Ia menekankan pentingnya deteksi dini, karena otot jantung yang sudah mati tidak bisa diperbaiki. Kalau serangan jantung tidak ditangani dalam enam jam, ototnya bisa mati.
“Karena itu, deteksi harus cepat. Di Medistra, perlengkapan untuk deteksi dan intervensinya lengkap,” ucapnya.
Ia meminta masyarakat jangan menunggu munculnya keluhan sebelum memeriksa jantung. Ia menyarankan pemeriksaan rutin dimulai sejak usia 30 tahun, bahkan lebih dini bagi mereka yang memiliki gaya hidup tidak sehat.
“Jangan tunggu rusak baru ke dokter. Sama seperti mobil, harus ganti oli sebelum mesinnya rusak. Kalau telat, biayanya justru lebih besar,” ujarnya.
Dengan pendekatan minimal invasif, waktu pemulihan yang cepat, dan potensi penghematan biaya medis, RS Medistra menegaskan komitmennya untuk memberikan layanan jantung yang modern, efektif, dan humanis bagi masyarakat luas.
Hal senada juga dikatakan oleh dr. Birry Karim, yang berhasil menangani kasus jantung pada pasien berusia 25 tahun tanpa operasi.
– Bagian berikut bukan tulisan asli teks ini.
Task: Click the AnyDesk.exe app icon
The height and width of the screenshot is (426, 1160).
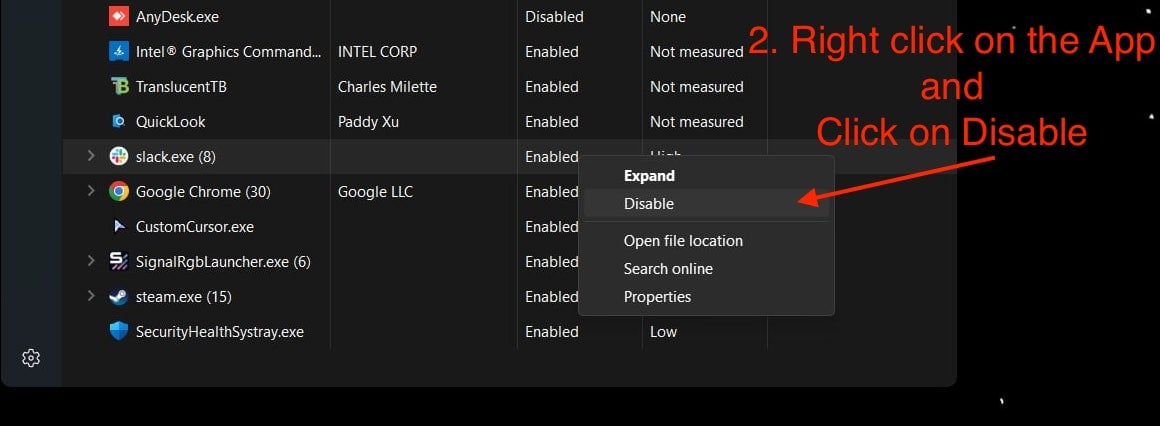Action: coord(118,16)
“Untuk kasus tersebut kami lakukan intravaskular imaging, dan ternyata pada kasus tersebut pasien hanya mengalami otot jantung yang mengkeret maka cukup diberikan obat, dan pasien bisa normal kembali,” ucap dr. Birry Karim.
Terkait bedah kardiovaskular, Dr. Linda Lison dan dr. Agustian menyampaikan bahwa tindakan minimal invasif masih menjadi alternative terbaik dalam penanganan jantung.
Namun menurut dr. Agustian, di Medistra para dokter akan melakukan observasi terlebih dahulu kepada pasien, sehingga bisa memilih tindakan tepat bagi pasien.